Editorial

Touche für Tuschl!

Können wir deutsche Eliteforscher aus den USA wieder nach Deutschland locken? Vielleicht mit einer Pensionsberechtigung und viel Geld zum Forschen? Klingt doch ganz gut - reicht leider nicht immer.

(4. März 2009) Der Entdecker der RNA-Interferenz in Säugerzellen, Thomas Tuschl, Associate Professor der Rockefeller Universität New York, hat laut einem Interview mit der Süddeutschen Zeitung vom 28.2.09 eine Professur an der Freien Universität Berlin (Nachfolge Volker Erdmann) abgelehnt. Dies obwohl ihm ein 13 Millionen Euro Etat auf fünf Jahre zugesagt worden war.

Als Grund gibt Tuschl an, dass die FU Berlin nicht auf ihn eingegangen sei. Man habe nicht von Verhandlungen sprechen können, sondern von administrativen Vorgaben. Insbesondere habe die FU Lebenszeitstellen für seine Arbeitsgruppenleiter abgelehnt bzw. Tuschls diesbezügliche Forderungen ignoriert. Stattdessen habe er sich vor einem zwölfköpfigen Universitätsgremium, dem keine einzige Person mit molekularbiologischer Forschungserfahrung angehörte, wegen seiner Forderung nach einer Spülkraft und einer Sekretärin herumstreiten müssen. Tuschl gewann den Eindruck: "Die Verwaltung hatte offenbar ihre eigene Vorstellung, wie ein Professor sein Labor zu leiten hat. Was ich mir darunter vorstelle, hat niemanden ernsthaft interessiert." Tuschl kam in dem Interview zu dem Schluss: "Ich glaube, es ist dem Verwaltungsapparat offenbar sehr fremd, auf die Bedürfnisse einiger Wissenschaftler einzugehen. So demonstrierte die Verwaltung nur ihre Autorität, ohne eine konstruktive Lösung anzustreben."

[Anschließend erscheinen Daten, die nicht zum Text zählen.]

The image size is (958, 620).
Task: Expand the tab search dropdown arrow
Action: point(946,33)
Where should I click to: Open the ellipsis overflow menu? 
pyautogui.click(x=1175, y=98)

Ja, Herr Tuschl genauso so isses!

Es spielt für die deutsche Wissenschaftsverwaltung kaum eine Rolle was einer kann und geleistet hat. Wichtig ist es, ob er sich in einen gegebenen Rahmen einfügen kann. Und warum ist das so? Weil es den deutschen Wissenschaftsbürokraten schlichtweg gleichgültig sein kann, was bei den von ihnen verwalteten Forschern herauskommt. Die Wissenschaftsbürokraten haben ihre Festzeitstellen, die werden nicht gekündigt, die bekommen das gleiche Geld - ob sie nun einen Nobelpreisträger an ihrer Uni haben oder nicht.

Die deutsche Universität müsste eine grundsätzlich andere Führungsstruktur bekommen: Statt von Gremien mit inkompetenten Klientelvertretern, die für die Folgen ihrer Handlungen nicht gerade stehen müssen, sollten Entscheidungen, insbesondere Berufungsentscheidungen, von einem Einzigen getroffen werden, sei es Dekan oder Präsident. Der aber muss dann auch die Folgen seiner Entscheidung spüren, und das sollte bis zur Entlassung gehen können.

Solch ein System gab es schon mal in Deutschland, am striktesten war es in Berlin, und es ist kein Zufall, dass damals die meisten Nobelpreise in diese Stadt gingen. Allein, so ändern sich die Zeiten ...

Lieber Herr Tuschl, seien sie froh, dass aus der Sache nichts geworden ist. In Berlin, oder an einer beliebigen anderen deutschen Universität, wären sie innerhalb von Monaten zum Bürokraten mutiert und nur noch von Sitzung zu Sitzung gerannt.